La vicenda di Castelnuovo, che per l’avvento e la contestualizzazione storica del fascismo in provincia di Arezzo fu un fatto primario, viene narrata con dovizia di particolari nel libro "La marea nera, origini e avvento del fascismo ad Arezzo e provincia 1915-1924" di Salvatore Mannino, edito da Aska e uscito da poco. Nel volume l’autore, giornalista e storico, inquadra perfettamente, come pochi altri avevano fatto prima, le tappe fondamentali percorse dal primo fascismo a livello nazionale, collegandole a quelle relative alla provincia di Arezzo in maniera molto efficace, riuscendo a mettere in risalto e a dare grande valore anche alle vicende locali, attinenti alle campagne ed alle vallate del territorio, proprio come quella di Castelnuovo dei Sabbioni che segnò profondamente la storia del Valdarno agli albori del fascismo.

Ma ovviamente quella storia non è l’unica ripercorsa nel volume composto da nove capitoli e 48 paragrafi, che in un mosaico storico ben costruito, con la prefazione di Camillo Brezzi, approfondisce molto il rapporto tra economia e società, esaminando il contesto storico italiano e aretino dall’Unità fino al 1914, lo scontro politico antecedente alla Grande Guerra e gli esiti generati sulle aspettative professionali dei reduci.

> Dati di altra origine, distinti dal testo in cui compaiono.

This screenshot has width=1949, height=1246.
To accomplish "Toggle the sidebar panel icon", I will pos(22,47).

Nel capitolo quarto l’analisi si sofferma sulle lotte agrarie dell’estate del 1919 e sullo sciopero minerario, sulla crisi prodotta dai danni causati dall’economia di guerra e sullo scontento diffuso nei centri urbani con i moti del biennio rosso e sulle successive elezioni politiche. Fu proprio a margine di esse, a partire dal 1920, che l’Italia e la provincia di Arezzo suo malgrado conobbero la “marea nera”, vivendo nel 1921 il momento di massima violenza e di terribile picco con una miriade di episodi violenti, omicidi, agguati e repressioni.

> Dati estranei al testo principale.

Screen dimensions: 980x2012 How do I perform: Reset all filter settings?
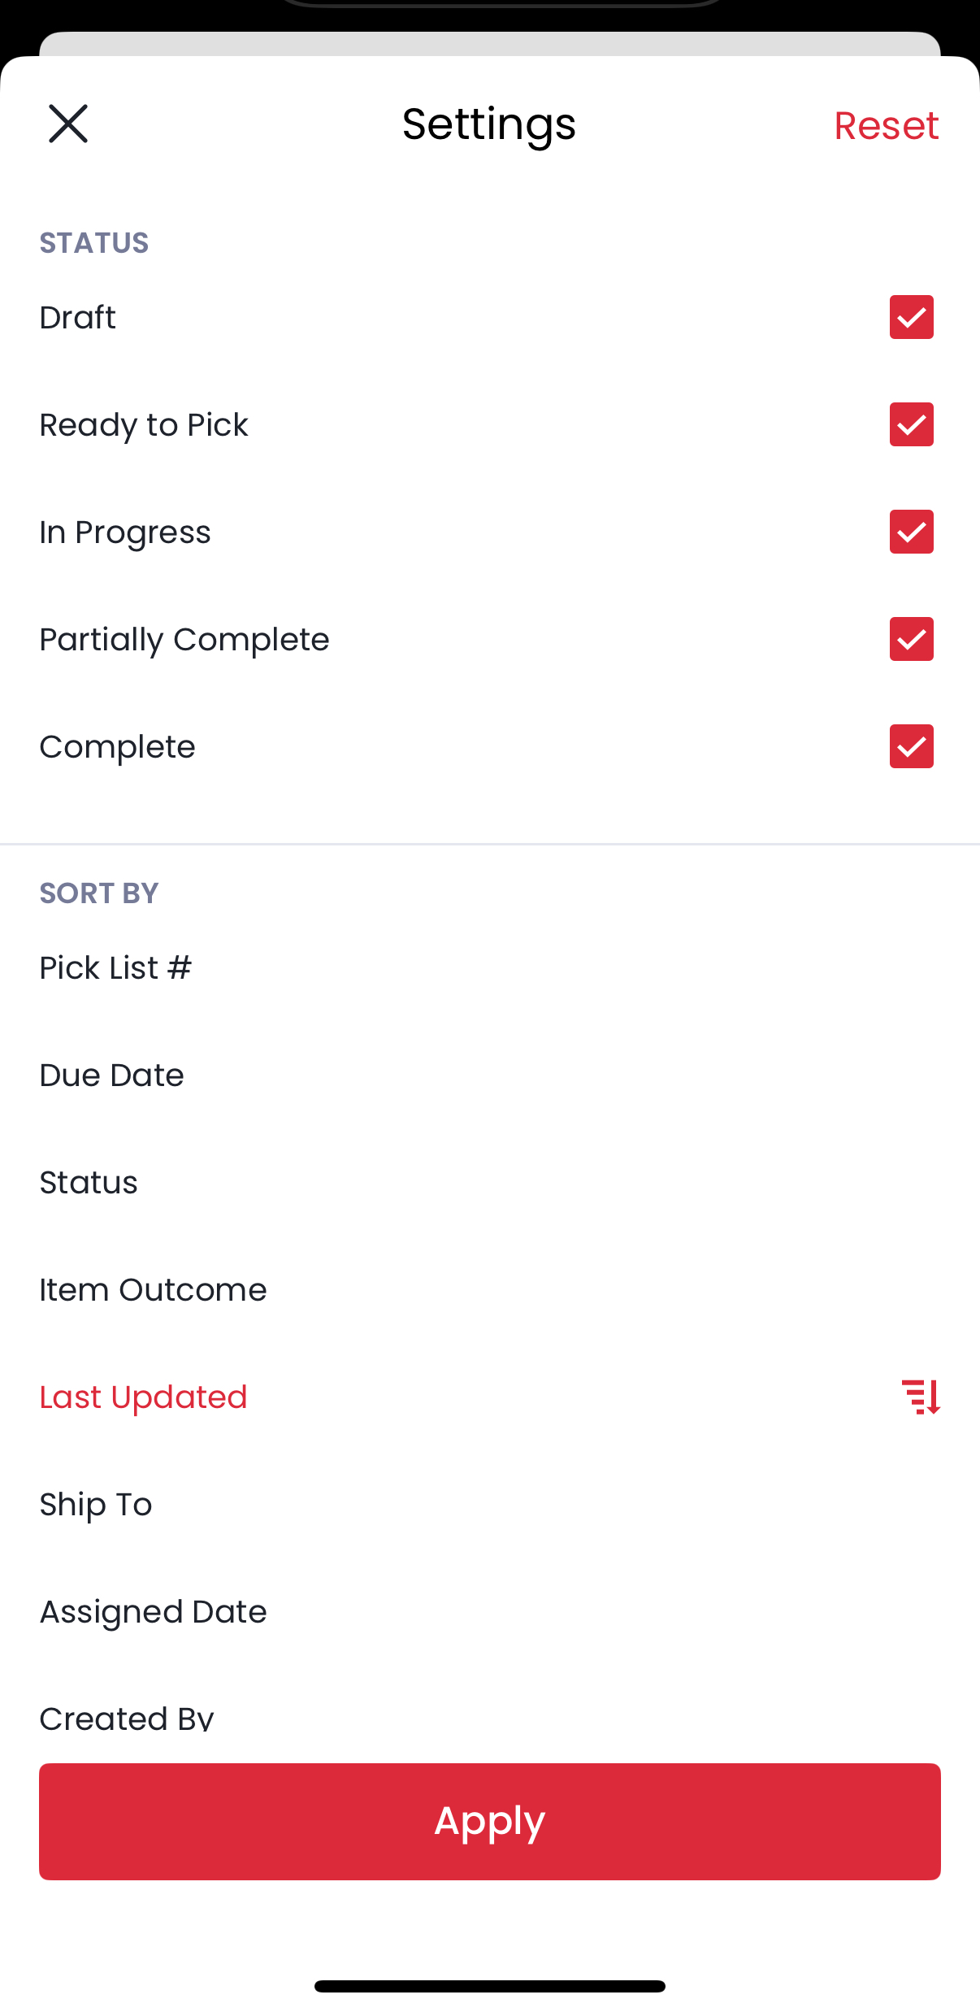(x=886, y=126)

La scelta analitica di arrivare fino al 1924, e quindi di non usare come termine di conclusione della ricerca il 1922, è stata determinata dalla situazione locale di Arezzo, che vide esplodere dissidi tra i capi del Partito, i dirigenti Frilli e Lupi, che, sostiene lo stesso autore, anticipano con i loro esiti la trasformazione del fascismo in una vera e propria dittatura. La ricerca, frutto di un lavoro durato anni e originariamente tesi di laurea dell’autore, si basa su un’ampia raccolta di fonti depositate nell’Archivio Centrale dello Stato e nell’Archivio di Stato di Arezzo ma, principalmente, si è sviluppata da un attento studio della stampa locale, dal quale si ricostruisce in maniera minuziosa lo svolgimento degli eventi.

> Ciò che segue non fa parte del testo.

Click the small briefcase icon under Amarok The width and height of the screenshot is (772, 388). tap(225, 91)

L’analisi così non ha mai perso di vista la comparazione e la coniugazione tra la dimensione nazionale e quella provinciale della nascita del fascismo restituendo un affresco fondamentale per lo studio di un fenomeno che negli anni successivi avrebbe sconvolto non una provincia, non una regione e neppure un paese, ma il mondo intero. Certo, tutto questo non poteva neppure immaginarlo l’ingegner Agostino Longhi quel giorno di marzo di centoquattro anni fa, quando giunse da Baccinello a Castelnuovo con l’intento di implementare le sinergie del lavoro tra due miniere fondamentali per la Toscana di allora, e invece, mentre creava i presupposti per il lavoro e dunque per la vita, per caso nel posto sbagliato al momento sbagliato, trovò la morte.